WHITE OLEANDER doesn't have any characters. Instead of characters with dialog,
it has a bunch of very talented actors delivering speeches to each other. The
sort of things that they say -- "Loneliness is the human condition." and "Love
humiliates you. Hatred cradles you." -- would make nice contributions for
pretty little compendiums of homilies, but they aren't how human beings
converse.
The story, which stars Michelle Pfeiffer as a murderer named Ingrid Magnussen,
is about people who are prone to dangerously dysfunctional relationships.
Ingrid is a free-spirited and egocentric artist who had a child, Astrid (Alison
Lohman), as the off-spring of one of her disastrous relationships. Now an older
teen, Astrid is busy following in her mother's footsteps when it comes to art
and to guys -- that is until her mother is sent to prison for basically the rest
of her life. Astrid's life then goes into an unbelievable death spiral as she
moves from one ridiculous foster home to another.

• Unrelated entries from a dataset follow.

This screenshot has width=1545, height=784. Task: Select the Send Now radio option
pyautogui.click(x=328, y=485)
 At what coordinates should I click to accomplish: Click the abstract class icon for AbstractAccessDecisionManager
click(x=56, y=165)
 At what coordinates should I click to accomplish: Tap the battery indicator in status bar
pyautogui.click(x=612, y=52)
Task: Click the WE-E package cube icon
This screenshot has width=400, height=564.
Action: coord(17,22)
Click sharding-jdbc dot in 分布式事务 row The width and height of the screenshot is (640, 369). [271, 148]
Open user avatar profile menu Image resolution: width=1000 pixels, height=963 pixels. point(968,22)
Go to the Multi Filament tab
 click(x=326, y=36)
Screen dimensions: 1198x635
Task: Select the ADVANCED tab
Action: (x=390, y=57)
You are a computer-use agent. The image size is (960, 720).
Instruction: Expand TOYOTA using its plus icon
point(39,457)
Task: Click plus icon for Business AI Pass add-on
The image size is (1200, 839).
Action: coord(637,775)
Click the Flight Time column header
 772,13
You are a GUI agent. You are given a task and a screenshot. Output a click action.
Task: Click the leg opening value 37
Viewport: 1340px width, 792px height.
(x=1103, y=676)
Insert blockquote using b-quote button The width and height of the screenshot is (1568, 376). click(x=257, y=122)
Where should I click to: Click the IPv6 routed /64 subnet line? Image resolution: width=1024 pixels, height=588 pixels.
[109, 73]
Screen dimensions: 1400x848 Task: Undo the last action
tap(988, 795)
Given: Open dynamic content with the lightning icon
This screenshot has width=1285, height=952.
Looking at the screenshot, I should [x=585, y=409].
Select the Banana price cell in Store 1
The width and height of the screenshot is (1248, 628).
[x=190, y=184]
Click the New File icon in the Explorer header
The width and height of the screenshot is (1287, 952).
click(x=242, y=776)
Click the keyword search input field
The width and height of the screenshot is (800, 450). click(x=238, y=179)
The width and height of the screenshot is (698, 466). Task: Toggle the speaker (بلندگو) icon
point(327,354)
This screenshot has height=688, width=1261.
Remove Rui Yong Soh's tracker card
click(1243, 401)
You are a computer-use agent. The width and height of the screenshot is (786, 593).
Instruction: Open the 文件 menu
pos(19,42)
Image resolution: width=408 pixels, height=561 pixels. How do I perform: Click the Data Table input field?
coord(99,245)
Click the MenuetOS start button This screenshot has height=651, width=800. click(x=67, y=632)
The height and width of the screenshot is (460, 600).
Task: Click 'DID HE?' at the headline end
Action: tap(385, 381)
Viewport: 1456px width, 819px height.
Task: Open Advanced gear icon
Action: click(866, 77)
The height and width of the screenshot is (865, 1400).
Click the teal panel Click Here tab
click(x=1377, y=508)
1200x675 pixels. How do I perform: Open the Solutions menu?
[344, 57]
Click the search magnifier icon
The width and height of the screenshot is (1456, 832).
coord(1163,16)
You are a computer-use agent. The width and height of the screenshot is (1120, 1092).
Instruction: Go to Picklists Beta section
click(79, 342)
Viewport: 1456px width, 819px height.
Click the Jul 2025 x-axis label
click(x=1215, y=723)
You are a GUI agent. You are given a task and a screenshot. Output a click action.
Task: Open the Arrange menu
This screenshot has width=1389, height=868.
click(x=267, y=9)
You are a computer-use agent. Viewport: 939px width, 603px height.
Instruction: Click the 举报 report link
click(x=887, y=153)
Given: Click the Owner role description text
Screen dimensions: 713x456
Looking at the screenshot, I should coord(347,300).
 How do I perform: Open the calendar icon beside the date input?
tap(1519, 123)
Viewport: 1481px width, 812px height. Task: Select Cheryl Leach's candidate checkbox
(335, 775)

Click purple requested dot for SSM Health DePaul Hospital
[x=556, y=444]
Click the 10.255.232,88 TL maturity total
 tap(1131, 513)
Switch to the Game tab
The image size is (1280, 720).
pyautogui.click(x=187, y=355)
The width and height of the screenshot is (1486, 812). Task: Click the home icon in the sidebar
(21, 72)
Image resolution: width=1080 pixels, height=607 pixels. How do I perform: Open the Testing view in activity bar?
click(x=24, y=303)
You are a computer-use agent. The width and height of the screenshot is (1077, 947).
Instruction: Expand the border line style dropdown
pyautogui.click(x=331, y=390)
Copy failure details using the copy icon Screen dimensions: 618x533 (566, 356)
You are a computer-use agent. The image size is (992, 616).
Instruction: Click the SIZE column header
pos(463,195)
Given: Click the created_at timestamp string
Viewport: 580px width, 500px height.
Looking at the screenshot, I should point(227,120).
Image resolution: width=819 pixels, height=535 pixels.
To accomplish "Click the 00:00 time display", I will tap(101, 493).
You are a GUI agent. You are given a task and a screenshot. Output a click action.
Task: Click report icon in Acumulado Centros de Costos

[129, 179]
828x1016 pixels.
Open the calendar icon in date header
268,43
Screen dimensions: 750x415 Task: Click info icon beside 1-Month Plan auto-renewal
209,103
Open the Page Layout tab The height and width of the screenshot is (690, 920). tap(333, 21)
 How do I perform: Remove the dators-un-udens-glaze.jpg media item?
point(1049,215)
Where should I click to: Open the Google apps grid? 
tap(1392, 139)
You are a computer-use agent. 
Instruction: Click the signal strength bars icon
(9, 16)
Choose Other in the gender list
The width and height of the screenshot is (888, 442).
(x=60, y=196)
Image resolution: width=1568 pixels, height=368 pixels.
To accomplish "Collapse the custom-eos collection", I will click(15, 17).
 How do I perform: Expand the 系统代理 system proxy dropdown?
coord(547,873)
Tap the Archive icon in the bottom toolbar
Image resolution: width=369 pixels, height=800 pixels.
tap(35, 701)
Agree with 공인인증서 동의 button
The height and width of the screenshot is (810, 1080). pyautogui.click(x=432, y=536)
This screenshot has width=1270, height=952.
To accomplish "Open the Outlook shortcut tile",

In one of Astrid's clichéd abodes, her new temporary mother, Starr (Robin Wright
Penn), is "Bible thumping trailer trash." When Starr isn't lecturing Astrid on
the need for accepting Jesus as her personal savior, she is sleeping with a
married man, drinking, smoking and shooting at Astrid.
Meanwhile back in prison, Ingrid is getting lovelier by the day. She tells her
daughter that the reason for this is, "Prisons are great for me. There's no
hypocrisy here. It's kill or be killed."
The maudlin movie has more acts than you can count. In some of them, Patrick
Fugit, who was so brilliant as the star of ALMOST FAMOUS, appears as a poorly
written character called Paul Trout, a boy who'd love to be Astrid's boyfriend,
but, since Paul is a warm and compassionate person, you know that they won't
really get together until the end, if at all. Fugit is completely wasted in
this nearly vacuous role.
Don't even get me started on all the unbelievable twists in the plot.
WHITE OLEANDER runs 1:49. It is rated PG-13 for "mature thematic elements
concerning dysfunctional relationships, drug content, language, sexuality and
violence" and would acceptable for teenagers.